# [Task]
Your answer should consist of the complete listing, repeated verbatim.

----- Supplied records

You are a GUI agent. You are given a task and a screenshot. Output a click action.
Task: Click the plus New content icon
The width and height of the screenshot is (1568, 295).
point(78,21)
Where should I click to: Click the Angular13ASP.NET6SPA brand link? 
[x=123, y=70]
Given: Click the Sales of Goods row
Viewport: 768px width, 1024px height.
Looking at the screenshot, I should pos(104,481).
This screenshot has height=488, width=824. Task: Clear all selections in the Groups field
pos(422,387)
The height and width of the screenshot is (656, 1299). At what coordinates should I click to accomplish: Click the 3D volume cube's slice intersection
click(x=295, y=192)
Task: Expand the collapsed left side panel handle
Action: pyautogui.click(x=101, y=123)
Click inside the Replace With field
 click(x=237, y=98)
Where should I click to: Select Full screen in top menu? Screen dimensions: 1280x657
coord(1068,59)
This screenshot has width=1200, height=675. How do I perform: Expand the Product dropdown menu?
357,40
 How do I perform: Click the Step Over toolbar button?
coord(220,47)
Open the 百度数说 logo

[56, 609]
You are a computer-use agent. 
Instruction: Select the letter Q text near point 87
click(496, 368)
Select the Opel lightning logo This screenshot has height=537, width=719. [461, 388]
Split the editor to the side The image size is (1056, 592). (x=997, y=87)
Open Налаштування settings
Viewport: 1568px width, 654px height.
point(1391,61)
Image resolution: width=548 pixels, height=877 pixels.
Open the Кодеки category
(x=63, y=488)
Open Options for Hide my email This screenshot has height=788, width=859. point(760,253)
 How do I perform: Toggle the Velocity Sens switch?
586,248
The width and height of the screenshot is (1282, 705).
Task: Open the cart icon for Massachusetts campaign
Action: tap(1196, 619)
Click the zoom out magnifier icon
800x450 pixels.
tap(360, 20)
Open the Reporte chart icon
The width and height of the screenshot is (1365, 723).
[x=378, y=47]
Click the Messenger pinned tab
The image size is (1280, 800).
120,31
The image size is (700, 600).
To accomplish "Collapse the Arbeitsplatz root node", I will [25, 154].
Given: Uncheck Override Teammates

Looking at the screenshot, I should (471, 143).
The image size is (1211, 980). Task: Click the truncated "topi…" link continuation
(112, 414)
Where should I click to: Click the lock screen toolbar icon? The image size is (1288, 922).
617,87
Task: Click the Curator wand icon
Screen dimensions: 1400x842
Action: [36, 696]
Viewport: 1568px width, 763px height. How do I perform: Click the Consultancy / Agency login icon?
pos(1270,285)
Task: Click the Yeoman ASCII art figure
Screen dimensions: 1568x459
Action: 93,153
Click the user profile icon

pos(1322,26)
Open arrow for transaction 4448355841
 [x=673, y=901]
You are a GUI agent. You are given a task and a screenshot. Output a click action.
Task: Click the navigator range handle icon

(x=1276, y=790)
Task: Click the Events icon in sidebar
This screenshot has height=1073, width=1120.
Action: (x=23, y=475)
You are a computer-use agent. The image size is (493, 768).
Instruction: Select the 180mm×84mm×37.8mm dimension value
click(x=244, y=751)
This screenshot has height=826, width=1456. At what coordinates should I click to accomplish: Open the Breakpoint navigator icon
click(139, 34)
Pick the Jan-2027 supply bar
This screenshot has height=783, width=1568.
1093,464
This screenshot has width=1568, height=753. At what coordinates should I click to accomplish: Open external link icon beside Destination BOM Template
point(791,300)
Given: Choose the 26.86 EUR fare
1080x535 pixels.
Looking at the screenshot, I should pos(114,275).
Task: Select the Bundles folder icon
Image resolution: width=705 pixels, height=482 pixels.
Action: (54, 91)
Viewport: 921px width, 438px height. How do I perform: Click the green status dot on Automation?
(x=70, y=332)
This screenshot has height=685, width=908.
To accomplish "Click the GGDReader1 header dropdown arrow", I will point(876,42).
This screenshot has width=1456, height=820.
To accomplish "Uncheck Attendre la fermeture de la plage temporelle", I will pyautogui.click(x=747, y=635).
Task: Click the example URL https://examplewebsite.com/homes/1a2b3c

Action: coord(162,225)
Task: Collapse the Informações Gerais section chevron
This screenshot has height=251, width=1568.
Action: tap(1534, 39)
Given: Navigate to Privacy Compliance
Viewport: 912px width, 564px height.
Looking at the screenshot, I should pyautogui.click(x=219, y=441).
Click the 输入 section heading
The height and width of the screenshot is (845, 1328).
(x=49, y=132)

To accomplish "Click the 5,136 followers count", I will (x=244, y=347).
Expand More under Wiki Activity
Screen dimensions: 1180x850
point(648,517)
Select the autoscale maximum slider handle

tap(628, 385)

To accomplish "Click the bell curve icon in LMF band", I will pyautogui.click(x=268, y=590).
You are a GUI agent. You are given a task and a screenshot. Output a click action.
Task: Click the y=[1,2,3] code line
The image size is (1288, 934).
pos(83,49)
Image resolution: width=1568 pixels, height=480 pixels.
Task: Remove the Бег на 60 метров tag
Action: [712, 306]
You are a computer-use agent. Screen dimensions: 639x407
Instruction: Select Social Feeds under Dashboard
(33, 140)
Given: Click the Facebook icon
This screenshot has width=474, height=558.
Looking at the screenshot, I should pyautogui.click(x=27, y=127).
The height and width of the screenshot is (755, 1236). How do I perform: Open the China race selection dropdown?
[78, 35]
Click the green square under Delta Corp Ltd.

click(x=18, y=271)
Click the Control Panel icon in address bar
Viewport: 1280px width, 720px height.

----------

# [Your solution]
You are a GUI agent. You are given a task and a screenshot. Output a click action.
Task: Click the plus New content icon
The width and height of the screenshot is (1568, 295).
point(78,21)
Where should I click to: Click the Angular13ASP.NET6SPA brand link? 
[x=123, y=70]
Given: Click the Sales of Goods row
Viewport: 768px width, 1024px height.
Looking at the screenshot, I should pos(104,481).
This screenshot has height=488, width=824. Task: Clear all selections in the Groups field
pos(422,387)
The height and width of the screenshot is (656, 1299). At what coordinates should I click to accomplish: Click the 3D volume cube's slice intersection
click(x=295, y=192)
Task: Expand the collapsed left side panel handle
Action: pyautogui.click(x=101, y=123)
Click inside the Replace With field
 click(x=237, y=98)
Where should I click to: Select Full screen in top menu? Screen dimensions: 1280x657
coord(1068,59)
This screenshot has width=1200, height=675. How do I perform: Expand the Product dropdown menu?
357,40
 How do I perform: Click the Step Over toolbar button?
coord(220,47)
Open the 百度数说 logo

[56, 609]
You are a computer-use agent. 
Instruction: Select the letter Q text near point 87
click(496, 368)
Select the Opel lightning logo This screenshot has height=537, width=719. [461, 388]
Split the editor to the side The image size is (1056, 592). (x=997, y=87)
Open Налаштування settings
Viewport: 1568px width, 654px height.
point(1391,61)
Image resolution: width=548 pixels, height=877 pixels.
Open the Кодеки category
(x=63, y=488)
Open Options for Hide my email This screenshot has height=788, width=859. point(760,253)
 How do I perform: Toggle the Velocity Sens switch?
586,248
The width and height of the screenshot is (1282, 705).
Task: Open the cart icon for Massachusetts campaign
Action: tap(1196, 619)
Click the zoom out magnifier icon
800x450 pixels.
tap(360, 20)
Open the Reporte chart icon
The width and height of the screenshot is (1365, 723).
[x=378, y=47]
Click the Messenger pinned tab
The image size is (1280, 800).
120,31
The image size is (700, 600).
To accomplish "Collapse the Arbeitsplatz root node", I will [25, 154].
Given: Uncheck Override Teammates

Looking at the screenshot, I should (471, 143).
The image size is (1211, 980). Task: Click the truncated "topi…" link continuation
(112, 414)
Where should I click to: Click the lock screen toolbar icon? The image size is (1288, 922).
617,87
Task: Click the Curator wand icon
Screen dimensions: 1400x842
Action: [36, 696]
Viewport: 1568px width, 763px height. How do I perform: Click the Consultancy / Agency login icon?
pos(1270,285)
Task: Click the Yeoman ASCII art figure
Screen dimensions: 1568x459
Action: 93,153
Click the user profile icon

pos(1322,26)
Open arrow for transaction 4448355841
 [x=673, y=901]
You are a GUI agent. You are given a task and a screenshot. Output a click action.
Task: Click the navigator range handle icon

(x=1276, y=790)
Task: Click the Events icon in sidebar
This screenshot has height=1073, width=1120.
Action: (x=23, y=475)
You are a computer-use agent. The image size is (493, 768).
Instruction: Select the 180mm×84mm×37.8mm dimension value
click(x=244, y=751)
This screenshot has height=826, width=1456. At what coordinates should I click to accomplish: Open the Breakpoint navigator icon
click(139, 34)
Pick the Jan-2027 supply bar
This screenshot has height=783, width=1568.
1093,464
This screenshot has width=1568, height=753. At what coordinates should I click to accomplish: Open external link icon beside Destination BOM Template
point(791,300)
Given: Choose the 26.86 EUR fare
1080x535 pixels.
Looking at the screenshot, I should pos(114,275).
Task: Select the Bundles folder icon
Image resolution: width=705 pixels, height=482 pixels.
Action: (54, 91)
Viewport: 921px width, 438px height. How do I perform: Click the green status dot on Automation?
(x=70, y=332)
This screenshot has height=685, width=908.
To accomplish "Click the GGDReader1 header dropdown arrow", I will point(876,42).
This screenshot has width=1456, height=820.
To accomplish "Uncheck Attendre la fermeture de la plage temporelle", I will pyautogui.click(x=747, y=635).
Task: Click the example URL https://examplewebsite.com/homes/1a2b3c

Action: coord(162,225)
Task: Collapse the Informações Gerais section chevron
This screenshot has height=251, width=1568.
Action: tap(1534, 39)
Given: Navigate to Privacy Compliance
Viewport: 912px width, 564px height.
Looking at the screenshot, I should pyautogui.click(x=219, y=441).
Click the 输入 section heading
The height and width of the screenshot is (845, 1328).
(x=49, y=132)

To accomplish "Click the 5,136 followers count", I will (x=244, y=347).
Expand More under Wiki Activity
Screen dimensions: 1180x850
point(648,517)
Select the autoscale maximum slider handle

tap(628, 385)

To accomplish "Click the bell curve icon in LMF band", I will pyautogui.click(x=268, y=590).
You are a GUI agent. You are given a task and a screenshot. Output a click action.
Task: Click the y=[1,2,3] code line
The image size is (1288, 934).
pos(83,49)
Image resolution: width=1568 pixels, height=480 pixels.
Task: Remove the Бег на 60 метров tag
Action: [712, 306]
You are a computer-use agent. Screen dimensions: 639x407
Instruction: Select Social Feeds under Dashboard
(33, 140)
Given: Click the Facebook icon
This screenshot has width=474, height=558.
Looking at the screenshot, I should pyautogui.click(x=27, y=127).
The height and width of the screenshot is (755, 1236). How do I perform: Open the China race selection dropdown?
[78, 35]
Click the green square under Delta Corp Ltd.

click(x=18, y=271)
Click the Control Panel icon in address bar
Viewport: 1280px width, 720px height.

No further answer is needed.